Chris Wood

Personal information
- Full name: Christopher Philip Wood
- Born: 27 June 1990 (age 36) Basingstoke, Hampshire, England
- Batting: Right-handed
- Bowling: Left-arm medium

Domestic team information
- 2010–present: Hampshire (squad no. 25)
- 2021–2023: London Spirit
- 2024–present: Birmingham Phoenix
- 2025/26: Gulf Giants
- 2026: Dublin Guardians
- First-class debut: 15 April 2010 Hampshire v Oxford MCCU
- List A debut: 14 May 2010 Hampshire v Warwickshire

Career statistics
| Competition | FC | LA | T20 |
| Matches | 43 | 79 | 251 |
| Runs scored | 1,326 | 400 | 625 |
| Batting average | 23.67 | 12.90 | 11.57 |
| 100s/50s | 1/6 | 0/0 | 0/0 |
| Top score | 105* | 41 | 31 |
| Balls bowled | 6,169 | 3,304 | 5,074 |
| Wickets | 105 | 105 | 270 |
| Bowling average | 30.22 | 28.22 | 25.74 |
| 5 wickets in innings | 3 | 2 | 1 |
| 10 wickets in match | 0 | 0 | 0 |
| Best bowling | 5/39 | 5/22 | 5/32 |
| Catches/stumpings | 14/– | 24/– | 55/– |
- Source: Cricinfo, 25 September 2026

= Chris Wood (cricketer) =

English cricketer

Christopher Philip Wood (born 27 June 1990) is an English first-class cricketer.

He currently plays for Hampshire. Wood is a right-handed batsman who bowls left-arm medium pace.

Wood has represented the England U-19 cricket team, playing two Youth Test matches, nine Youth One Day Internationals, and a single Youth Twenty20 International.

Wood made his first-class debut for Hampshire against Oxford University at University Parks, Oxford in the 2010 English cricket season. During the match, Wood took his maiden five wicket haul with figures of 5/54. He made his List-A debut against Warwickshire on 14 May in the 2010 Clydesdale Bank 40.

Wood scored his second first-class fifty against Worcestershire at New Road on 12/09/13. He shared an 81 run seventh wicket partnership with youngster Sean Terry. He has taken the most wickets in T20 matches by a player who has only played T20 cricket for one team.

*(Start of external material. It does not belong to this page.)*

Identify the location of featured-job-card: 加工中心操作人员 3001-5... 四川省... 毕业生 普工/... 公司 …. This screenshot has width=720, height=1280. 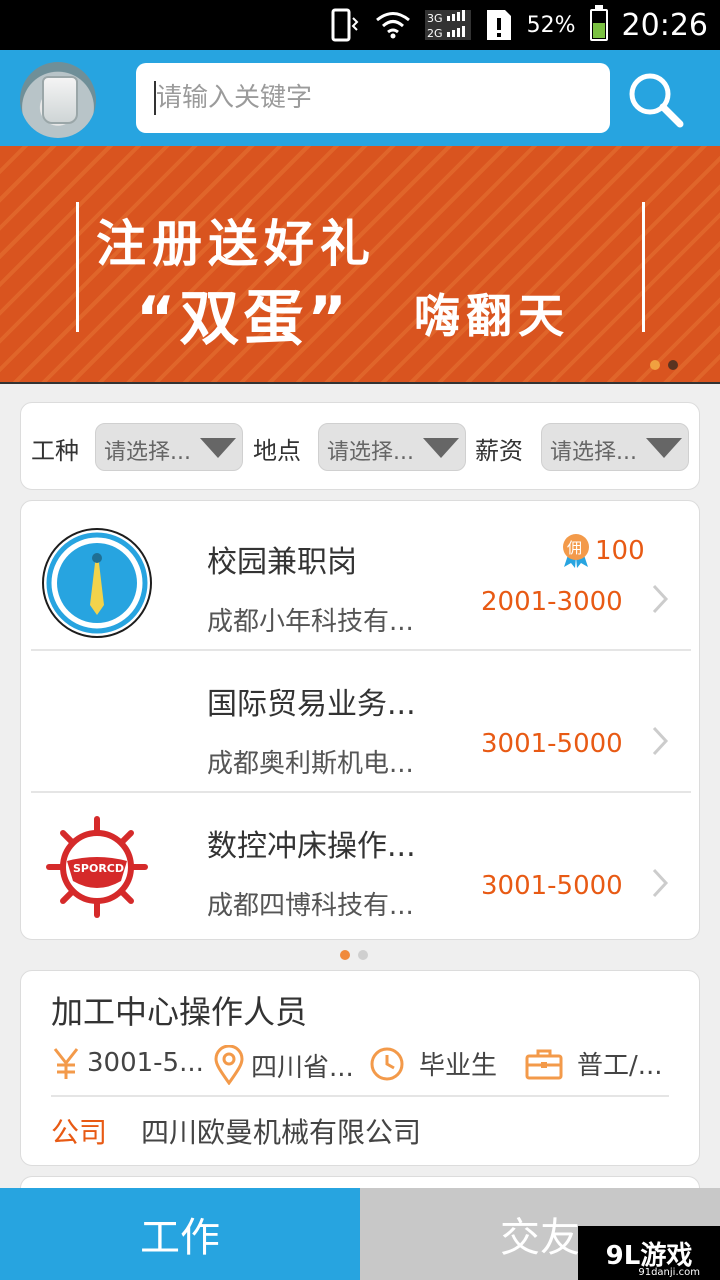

As a youngster Wood was a talented sportsman, playing as a striker for the Manor Colts football team in Alton, Hampshire.

Wood attended Amery Hill School and Alton College. Wood has spoken about his addiction to gambling.

He is married to Lucy, the daughter of Rod Bransgrove. Early in 2020, Lucy gave birth to Isabella.

In April 2022, he was bought by the London Spirit for the 2022 season of The Hundred.